米国整形外科医会(AAOS)によると、脊椎固定術後に腸の動きが低下し、腸閉塞様の状態(麻痺性イレウス)になることがあります。胃の排出が約24時間止まり、大腸の運動が72時間以上停止することも報告されています。

腹壁ヘルニア

前方腰椎手術では、腹壁に弱点ができ、内臓が突出する腹壁ヘルニア(切開ヘルニア・腹壁ヘルニア)を発症することがあります。全ヘルニアの10〜15%を占め、症状が軽いものは経過観察で済むケースが多いですが、疼痛や吐き気を伴う場合は手術が必要です。

尿管損傷

鋭利な手術器具によって、腎臓から膀胱へ尿を運ぶ尿管が偶発的に切断されることがあります。
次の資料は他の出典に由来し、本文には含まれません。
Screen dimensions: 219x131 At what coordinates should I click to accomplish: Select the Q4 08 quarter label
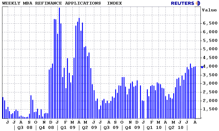tap(46, 128)
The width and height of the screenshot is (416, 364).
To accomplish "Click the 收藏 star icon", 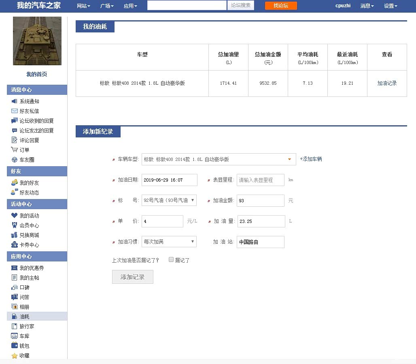I will 14,355.
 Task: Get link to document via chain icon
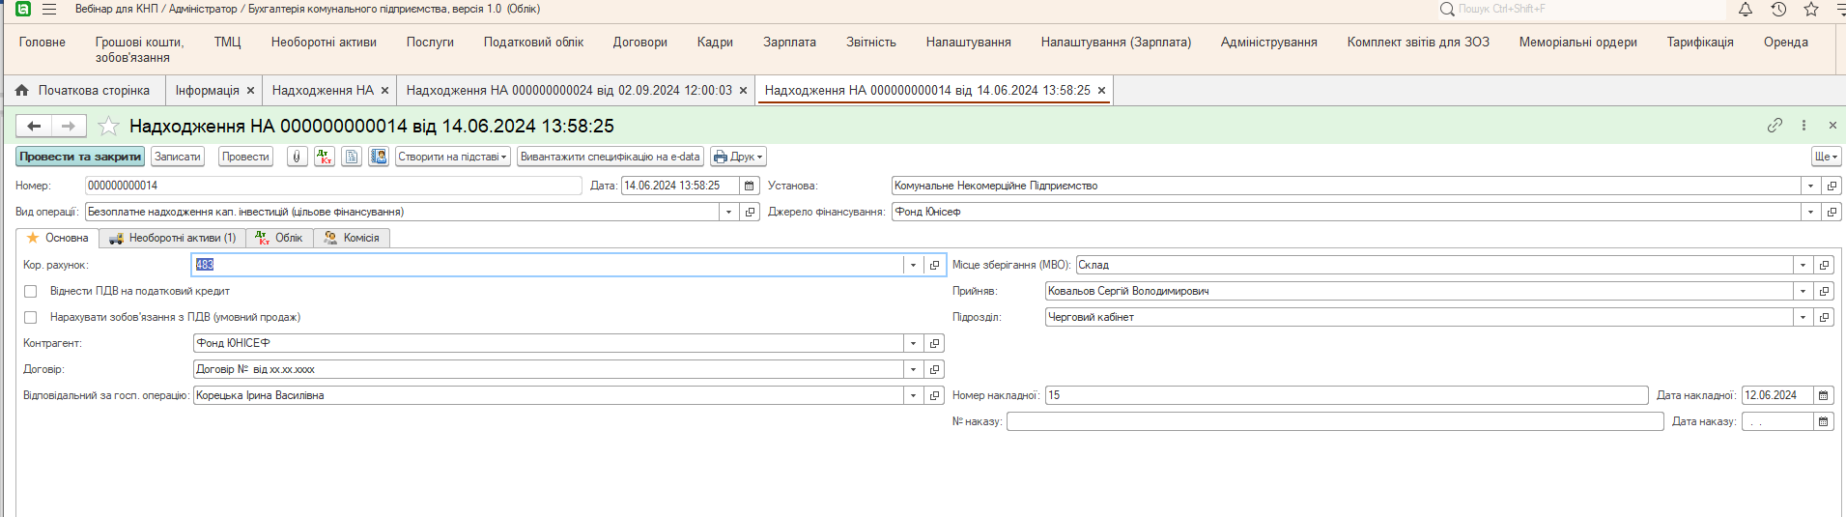(1775, 126)

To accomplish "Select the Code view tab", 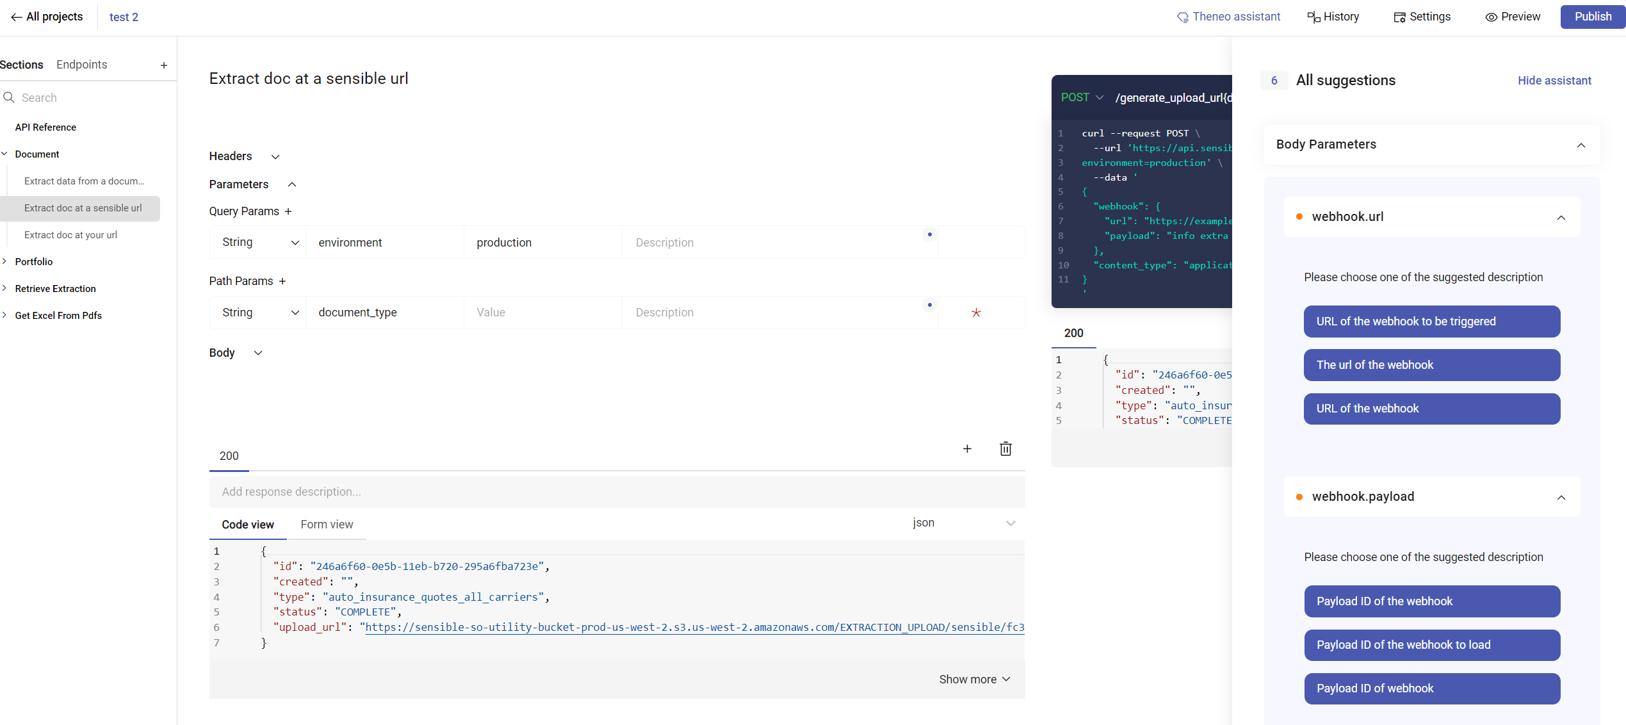I will point(247,524).
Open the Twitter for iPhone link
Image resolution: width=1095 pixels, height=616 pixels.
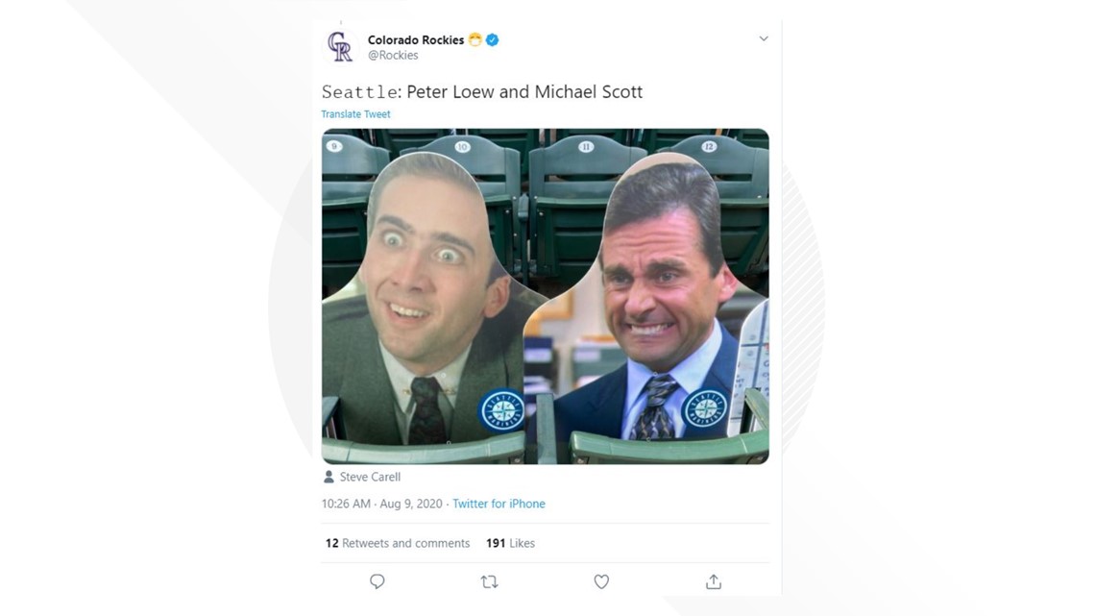pos(499,504)
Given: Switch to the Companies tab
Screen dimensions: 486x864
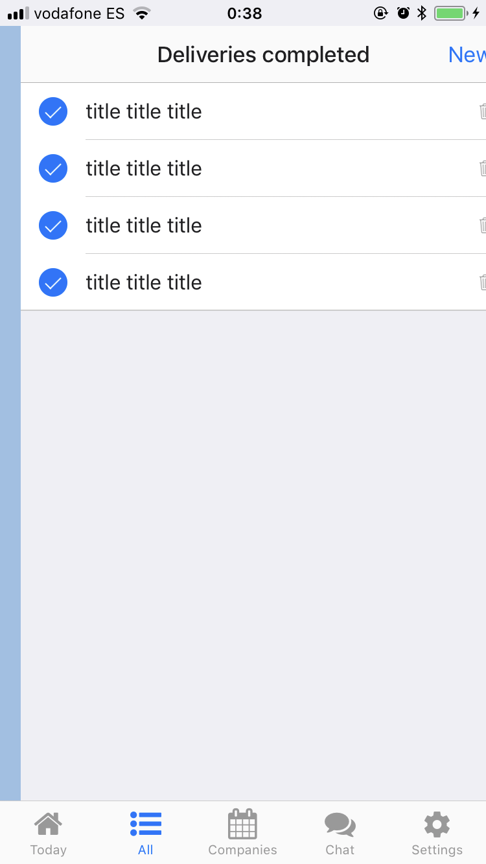Looking at the screenshot, I should (242, 832).
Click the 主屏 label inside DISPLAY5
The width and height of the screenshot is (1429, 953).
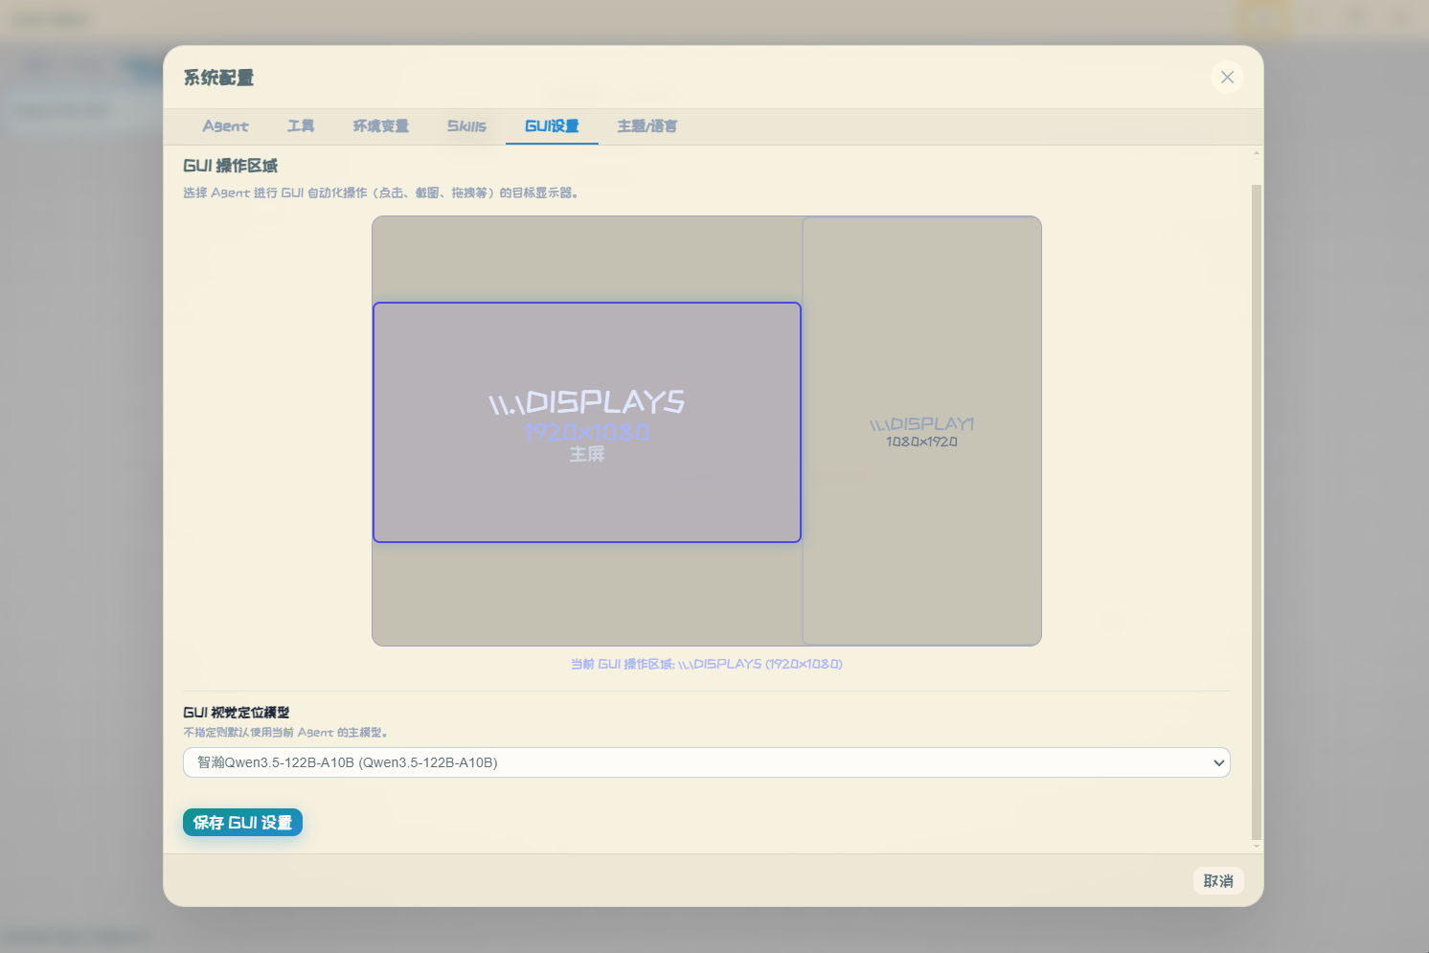[x=587, y=454]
米国国立生物工学情報センター(NCBI)の症例報告では、前方固定手術中に尿管が損傷し、腎機能低下と感染を引き起こした例が紹介されています。

留意点

Asian Cardiovascular & Thoracic Annalsによれば、前方固定は後方固定に比べ腹部合併症のリスクが高いと指摘されています。そのため、可能であれば後方アプローチを選択することが推奨されます。